Date 10 October 2016
Event ESMO 2016 Congress
Session Poster display
Topics Immunotherapy
Translational Research
Basic Principles in the Management and Treatment (of cancer)
Presenter Hakan Akbulut
Citation Annals of Oncology (2016) 27 (6): 526-544. 10.1093/annonc/mdw392
Authors H. Akbulut, M. Ocal, B. Akay, G. Sonugur, C. Babahan, S. Abdi Abgarmi, A. Demirkazik, F. Icli
  • Medical Oncology, Ankara University School of Medicine, 06100 - Ankara/TR



We aimed to investigate the role of anti-bevacizumab antibodies, regulatory T, CD4+ and CD8+ cells on the efficacy of bevacizumab plus chemotherapy combination in patients with mCRC.

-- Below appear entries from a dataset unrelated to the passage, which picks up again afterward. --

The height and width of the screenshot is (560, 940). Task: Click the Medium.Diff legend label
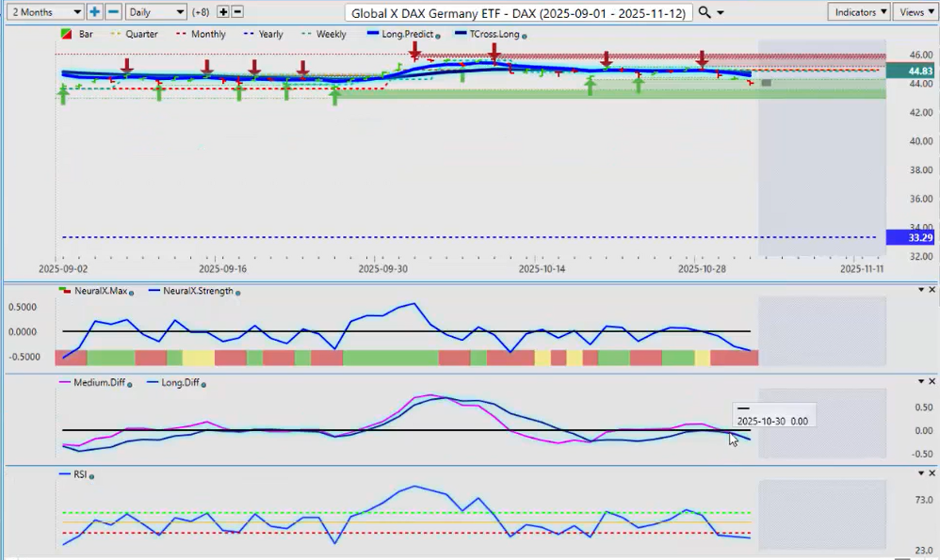tap(89, 383)
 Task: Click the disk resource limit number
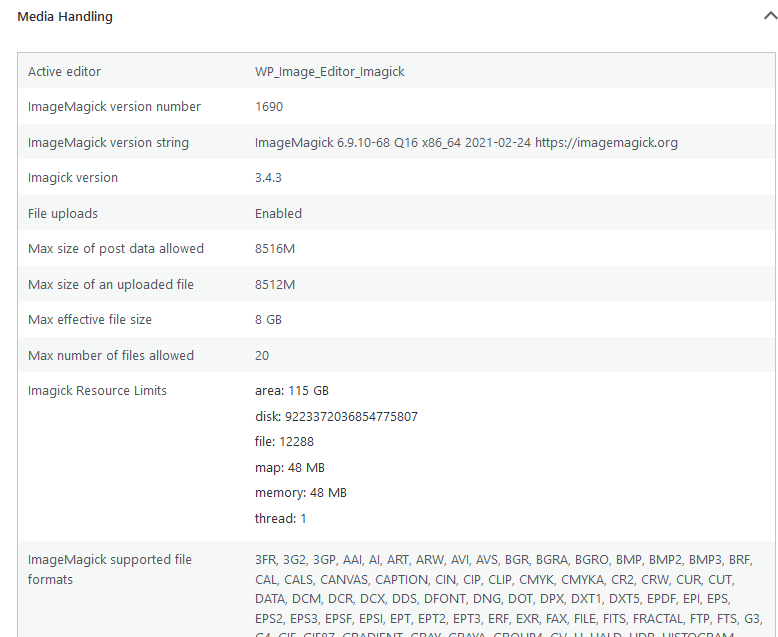pos(351,416)
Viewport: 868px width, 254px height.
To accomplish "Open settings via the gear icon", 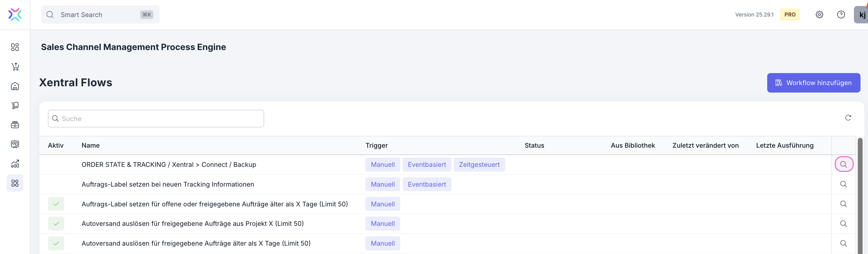I will click(819, 14).

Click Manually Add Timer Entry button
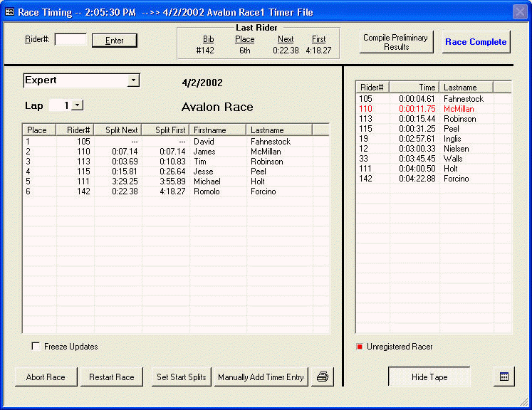pyautogui.click(x=261, y=377)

Thirty consecutive patients treated with bevacizumab plus either irinotecan or oxaliplatin based chemotherapy regimens were included. The levels of Tregs (CD4 + CD25(hi)FoxP3+), CD4+ and CD8+ cells from peripheral blood were assayed by flow cytometry before the onset and after 4 cycles of bevacizumab. The anti-bevacizumab antibody levels were assayed by ELISA 3 months after the onset of bevacizumab.

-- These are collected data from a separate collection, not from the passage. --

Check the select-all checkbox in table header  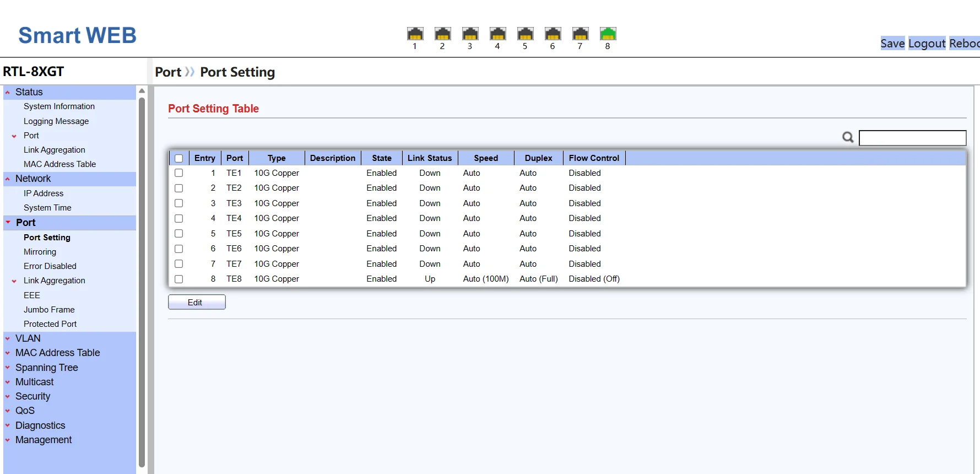pos(178,158)
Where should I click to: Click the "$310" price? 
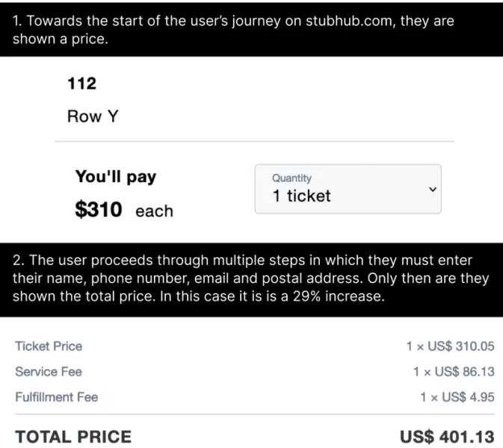[99, 211]
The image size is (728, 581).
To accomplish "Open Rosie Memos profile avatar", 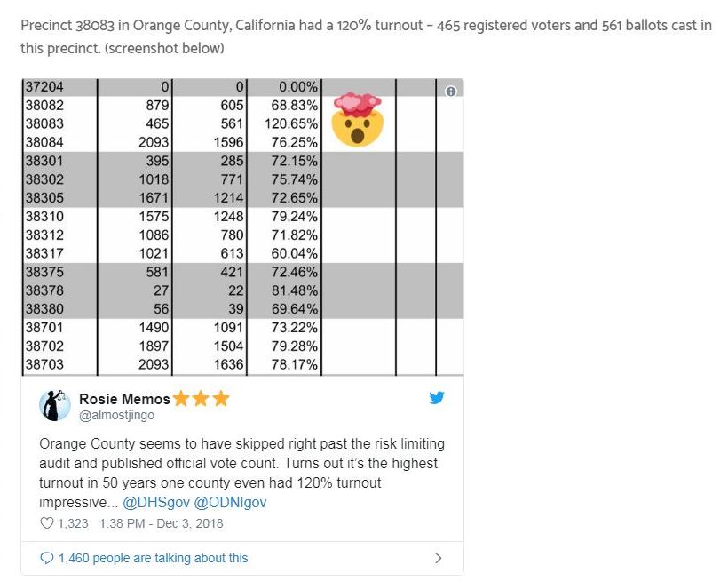I will click(55, 405).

The median age was 59 years. The majority of the patients had metastatic disease at the time of diagnosis. The chemotherapy backbone was FOLFIRI in 75% of the patients. The median number of treatment cycles was 7. The objective response (OR) and disease stabilization rates were 30% and 73.3%, respectively. The median progression-free survival (PFS) and overall survival times were 8.0 and 16.0 months. Four patients had measurable anti-bevacizumab levels. There was no OR in patients with measurable anti-bevacizumab antibody levels. The levels of Treg cells were between 0.15 and 4.82% (median 0.40%) and the ratio of CD4 + /CD8+ cells between 0.91 and 4.30 (median 1,9) on peripheral blood before the treatment. There were no significant changes in the levels of Tregs and the ratio of CD4 + cell/CD8+ cells on bevacizumab treatment. The patients with higher CD4 + /CD8+ cells before the bevacizumab had favorable PFS times (14 vs 6 mos, P = 0.065). The patients having low Treg levels after 4 cycles of bevacizumab had favorable PFS time (14 vs 7 mos, p = 0.061). The chemotherapy backbone had no significant effect on trial parameters.

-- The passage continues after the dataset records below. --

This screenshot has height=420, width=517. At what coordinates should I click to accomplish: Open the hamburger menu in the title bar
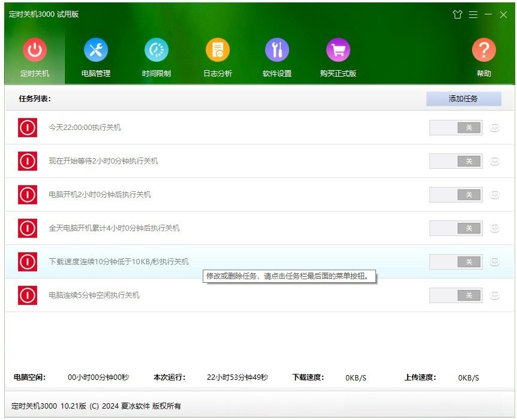pyautogui.click(x=473, y=14)
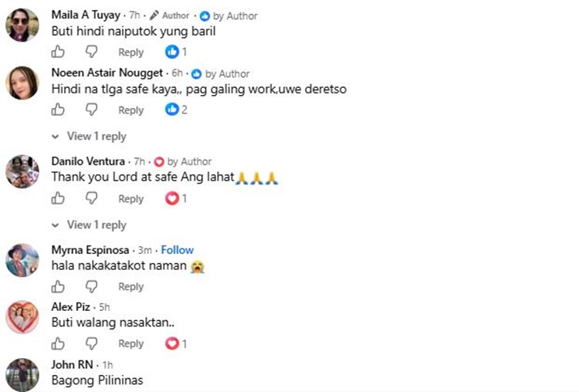Thumbs up Noeen Astair Nougget's comment

click(x=58, y=110)
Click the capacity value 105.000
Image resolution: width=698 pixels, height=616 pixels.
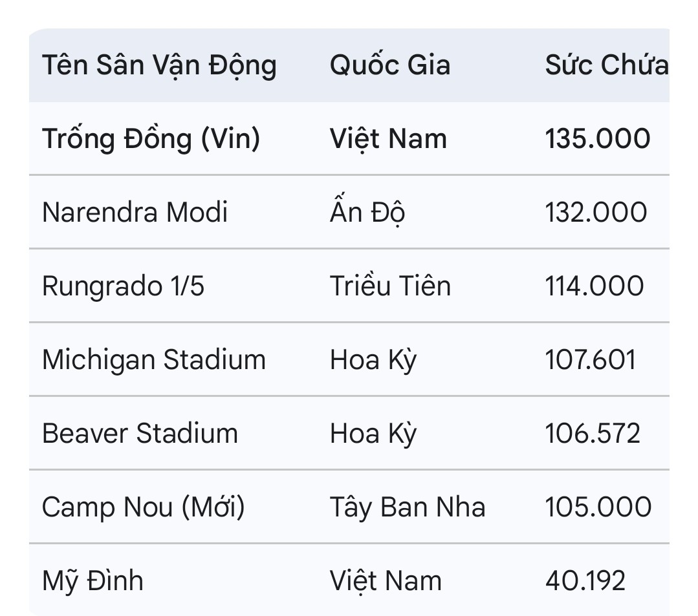(598, 507)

The Tregs and the ratio of CD4+ /CD8 + cells could be predictors of PFS for bevacizumab treatment in patients with mCRC. The pre-treatment ratio of CD4+ /CD8+ cells, the levels of Tregs and anti-bevacizumab antibodies might influence the efficacy of long term use of bevacizumab in patients with mCRC. The improved PFS in patients having lower Tregs after bevacizumab treatment may provide a rationale for the combination of bevacizumab and immune checkpoint inhibitors.

Clinical trial identification

Legal entity responsible for the study



TUBITAK (The Scientific and Technological Research Council of Turkey) (Grant# 114S496)


All authors have declared no conflicts of interest.